A word-for-word repetition of all the entries is needed.

▬▬▬▬▬▬

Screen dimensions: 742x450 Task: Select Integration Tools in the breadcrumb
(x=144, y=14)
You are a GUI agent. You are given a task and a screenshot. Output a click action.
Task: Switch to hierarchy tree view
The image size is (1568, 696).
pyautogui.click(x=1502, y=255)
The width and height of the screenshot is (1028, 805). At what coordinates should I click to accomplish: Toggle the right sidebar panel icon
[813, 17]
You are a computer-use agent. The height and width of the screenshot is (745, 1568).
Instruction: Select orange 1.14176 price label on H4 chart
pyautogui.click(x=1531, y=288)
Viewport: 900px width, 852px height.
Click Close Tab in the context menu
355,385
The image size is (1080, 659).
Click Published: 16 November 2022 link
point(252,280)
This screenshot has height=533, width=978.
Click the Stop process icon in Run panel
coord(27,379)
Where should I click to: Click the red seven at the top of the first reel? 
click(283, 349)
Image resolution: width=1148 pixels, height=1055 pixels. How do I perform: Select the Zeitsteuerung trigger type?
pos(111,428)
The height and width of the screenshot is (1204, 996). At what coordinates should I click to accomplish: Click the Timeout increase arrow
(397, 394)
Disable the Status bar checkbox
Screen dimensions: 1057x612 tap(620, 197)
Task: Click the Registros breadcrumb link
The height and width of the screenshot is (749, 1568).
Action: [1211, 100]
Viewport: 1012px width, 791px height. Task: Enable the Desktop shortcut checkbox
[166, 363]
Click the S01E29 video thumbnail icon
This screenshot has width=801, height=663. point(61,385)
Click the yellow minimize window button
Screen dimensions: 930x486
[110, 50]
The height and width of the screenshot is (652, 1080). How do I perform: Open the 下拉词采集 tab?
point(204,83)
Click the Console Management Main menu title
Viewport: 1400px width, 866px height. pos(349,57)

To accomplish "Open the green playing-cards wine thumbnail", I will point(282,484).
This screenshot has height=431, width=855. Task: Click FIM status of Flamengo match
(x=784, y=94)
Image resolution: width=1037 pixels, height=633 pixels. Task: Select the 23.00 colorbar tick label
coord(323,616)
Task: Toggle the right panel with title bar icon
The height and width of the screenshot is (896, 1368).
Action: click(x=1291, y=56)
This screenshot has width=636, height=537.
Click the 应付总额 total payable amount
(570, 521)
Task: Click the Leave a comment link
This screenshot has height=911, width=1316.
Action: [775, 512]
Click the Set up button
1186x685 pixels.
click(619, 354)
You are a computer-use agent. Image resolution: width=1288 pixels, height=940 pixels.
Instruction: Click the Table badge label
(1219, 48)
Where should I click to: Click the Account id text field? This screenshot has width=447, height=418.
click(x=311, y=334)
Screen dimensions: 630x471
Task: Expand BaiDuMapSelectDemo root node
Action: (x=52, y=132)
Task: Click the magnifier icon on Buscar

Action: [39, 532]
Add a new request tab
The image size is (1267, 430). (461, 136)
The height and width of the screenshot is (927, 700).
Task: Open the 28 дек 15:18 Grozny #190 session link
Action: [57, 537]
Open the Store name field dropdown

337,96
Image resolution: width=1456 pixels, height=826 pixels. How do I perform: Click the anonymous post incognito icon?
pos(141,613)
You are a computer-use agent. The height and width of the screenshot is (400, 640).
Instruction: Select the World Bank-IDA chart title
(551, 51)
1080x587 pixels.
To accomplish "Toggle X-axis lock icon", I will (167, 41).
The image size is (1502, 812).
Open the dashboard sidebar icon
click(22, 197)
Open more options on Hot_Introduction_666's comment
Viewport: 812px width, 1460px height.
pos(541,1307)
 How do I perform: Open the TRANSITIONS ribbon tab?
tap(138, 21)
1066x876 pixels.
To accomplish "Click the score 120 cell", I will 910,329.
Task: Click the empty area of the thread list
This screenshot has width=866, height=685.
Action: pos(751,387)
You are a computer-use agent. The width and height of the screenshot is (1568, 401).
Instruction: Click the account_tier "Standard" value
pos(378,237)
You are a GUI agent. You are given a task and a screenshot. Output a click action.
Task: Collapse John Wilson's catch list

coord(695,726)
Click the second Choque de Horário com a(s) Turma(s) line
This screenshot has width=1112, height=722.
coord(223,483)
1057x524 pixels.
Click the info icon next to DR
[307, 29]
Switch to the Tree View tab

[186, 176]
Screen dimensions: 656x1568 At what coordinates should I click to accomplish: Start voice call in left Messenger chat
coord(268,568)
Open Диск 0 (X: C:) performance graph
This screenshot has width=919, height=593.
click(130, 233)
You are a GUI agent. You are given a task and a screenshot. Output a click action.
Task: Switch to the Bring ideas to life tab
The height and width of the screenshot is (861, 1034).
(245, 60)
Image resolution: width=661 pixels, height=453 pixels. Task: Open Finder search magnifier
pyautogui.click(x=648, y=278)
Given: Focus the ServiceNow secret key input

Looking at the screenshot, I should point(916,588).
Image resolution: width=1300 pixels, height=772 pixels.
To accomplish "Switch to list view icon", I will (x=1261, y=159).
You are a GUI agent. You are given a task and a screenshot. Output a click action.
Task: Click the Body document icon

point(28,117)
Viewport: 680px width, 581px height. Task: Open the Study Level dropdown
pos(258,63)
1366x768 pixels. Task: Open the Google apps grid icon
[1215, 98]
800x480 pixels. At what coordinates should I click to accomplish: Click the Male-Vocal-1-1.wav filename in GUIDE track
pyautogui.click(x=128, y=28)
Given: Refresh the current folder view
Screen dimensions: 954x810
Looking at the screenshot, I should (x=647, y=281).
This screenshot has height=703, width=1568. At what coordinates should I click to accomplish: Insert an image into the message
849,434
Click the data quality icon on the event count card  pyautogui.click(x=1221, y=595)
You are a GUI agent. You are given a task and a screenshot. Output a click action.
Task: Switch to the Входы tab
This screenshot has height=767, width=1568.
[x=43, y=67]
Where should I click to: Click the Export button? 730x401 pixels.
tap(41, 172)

▬▬▬▬▬▬

§ Response to this exercise
Screen dimensions: 742x450 Task: Select Integration Tools in the breadcrumb
(x=144, y=14)
You are a GUI agent. You are given a task and a screenshot. Output a click action.
Task: Switch to hierarchy tree view
The image size is (1568, 696).
pyautogui.click(x=1502, y=255)
The width and height of the screenshot is (1028, 805). At what coordinates should I click to accomplish: Toggle the right sidebar panel icon
[813, 17]
You are a computer-use agent. The height and width of the screenshot is (745, 1568).
Instruction: Select orange 1.14176 price label on H4 chart
pyautogui.click(x=1531, y=288)
Viewport: 900px width, 852px height.
Click Close Tab in the context menu
355,385
The image size is (1080, 659).
Click Published: 16 November 2022 link
point(252,280)
This screenshot has height=533, width=978.
Click the Stop process icon in Run panel
coord(27,379)
Where should I click to: Click the red seven at the top of the first reel? 
click(283, 349)
Image resolution: width=1148 pixels, height=1055 pixels. How do I perform: Select the Zeitsteuerung trigger type?
pos(111,428)
The height and width of the screenshot is (1204, 996). At what coordinates should I click to accomplish: Click the Timeout increase arrow
(397, 394)
Disable the Status bar checkbox
Screen dimensions: 1057x612 tap(620, 197)
Task: Click the Registros breadcrumb link
The height and width of the screenshot is (749, 1568).
Action: [1211, 100]
Viewport: 1012px width, 791px height. Task: Enable the Desktop shortcut checkbox
[166, 363]
Click the S01E29 video thumbnail icon
This screenshot has width=801, height=663. point(61,385)
Click the yellow minimize window button
Screen dimensions: 930x486
[110, 50]
The height and width of the screenshot is (652, 1080). How do I perform: Open the 下拉词采集 tab?
point(204,83)
Click the Console Management Main menu title
Viewport: 1400px width, 866px height. pos(349,57)

To accomplish "Open the green playing-cards wine thumbnail", I will point(282,484).
This screenshot has height=431, width=855. Task: Click FIM status of Flamengo match
(x=784, y=94)
Image resolution: width=1037 pixels, height=633 pixels. Task: Select the 23.00 colorbar tick label
coord(323,616)
Task: Toggle the right panel with title bar icon
The height and width of the screenshot is (896, 1368).
Action: click(x=1291, y=56)
This screenshot has width=636, height=537.
Click the 应付总额 total payable amount
(570, 521)
Task: Click the Leave a comment link
This screenshot has height=911, width=1316.
Action: [775, 512]
Click the Set up button
1186x685 pixels.
click(619, 354)
You are a computer-use agent. Image resolution: width=1288 pixels, height=940 pixels.
Instruction: Click the Table badge label
(1219, 48)
Where should I click to: Click the Account id text field? This screenshot has width=447, height=418.
click(x=311, y=334)
Screen dimensions: 630x471
Task: Expand BaiDuMapSelectDemo root node
Action: (x=52, y=132)
Task: Click the magnifier icon on Buscar

Action: [39, 532]
Add a new request tab
The image size is (1267, 430). (461, 136)
The height and width of the screenshot is (927, 700).
Task: Open the 28 дек 15:18 Grozny #190 session link
Action: [57, 537]
Open the Store name field dropdown

337,96
Image resolution: width=1456 pixels, height=826 pixels. How do I perform: Click the anonymous post incognito icon?
pos(141,613)
You are a computer-use agent. The height and width of the screenshot is (400, 640).
Instruction: Select the World Bank-IDA chart title
(551, 51)
1080x587 pixels.
To accomplish "Toggle X-axis lock icon", I will (167, 41).
The image size is (1502, 812).
Open the dashboard sidebar icon
click(22, 197)
Open more options on Hot_Introduction_666's comment
Viewport: 812px width, 1460px height.
pos(541,1307)
 How do I perform: Open the TRANSITIONS ribbon tab?
tap(138, 21)
1066x876 pixels.
To accomplish "Click the score 120 cell", I will 910,329.
Task: Click the empty area of the thread list
This screenshot has width=866, height=685.
Action: pos(751,387)
You are a computer-use agent. The width and height of the screenshot is (1568, 401).
Instruction: Click the account_tier "Standard" value
pos(378,237)
You are a GUI agent. You are given a task and a screenshot. Output a click action.
Task: Collapse John Wilson's catch list

coord(695,726)
Click the second Choque de Horário com a(s) Turma(s) line
This screenshot has width=1112, height=722.
coord(223,483)
1057x524 pixels.
Click the info icon next to DR
[307, 29]
Switch to the Tree View tab

[186, 176]
Screen dimensions: 656x1568 At what coordinates should I click to accomplish: Start voice call in left Messenger chat
coord(268,568)
Open Диск 0 (X: C:) performance graph
This screenshot has width=919, height=593.
click(130, 233)
You are a GUI agent. You are given a task and a screenshot. Output a click action.
Task: Switch to the Bring ideas to life tab
The height and width of the screenshot is (861, 1034).
(245, 60)
Image resolution: width=661 pixels, height=453 pixels. Task: Open Finder search magnifier
pyautogui.click(x=648, y=278)
Given: Focus the ServiceNow secret key input

Looking at the screenshot, I should point(916,588).
Image resolution: width=1300 pixels, height=772 pixels.
To accomplish "Switch to list view icon", I will (x=1261, y=159).
You are a GUI agent. You are given a task and a screenshot. Output a click action.
Task: Click the Body document icon

point(28,117)
Viewport: 680px width, 581px height. Task: Open the Study Level dropdown
pos(258,63)
1366x768 pixels. Task: Open the Google apps grid icon
[1215, 98]
800x480 pixels. At what coordinates should I click to accomplish: Click the Male-Vocal-1-1.wav filename in GUIDE track
pyautogui.click(x=128, y=28)
Given: Refresh the current folder view
Screen dimensions: 954x810
Looking at the screenshot, I should (x=647, y=281).
This screenshot has height=703, width=1568. At what coordinates should I click to accomplish: Insert an image into the message
849,434
Click the data quality icon on the event count card  pyautogui.click(x=1221, y=595)
You are a GUI agent. You are given a task and a screenshot. Output a click action.
Task: Switch to the Входы tab
This screenshot has height=767, width=1568.
[x=43, y=67]
Where should I click to: Click the Export button? 730x401 pixels.
tap(41, 172)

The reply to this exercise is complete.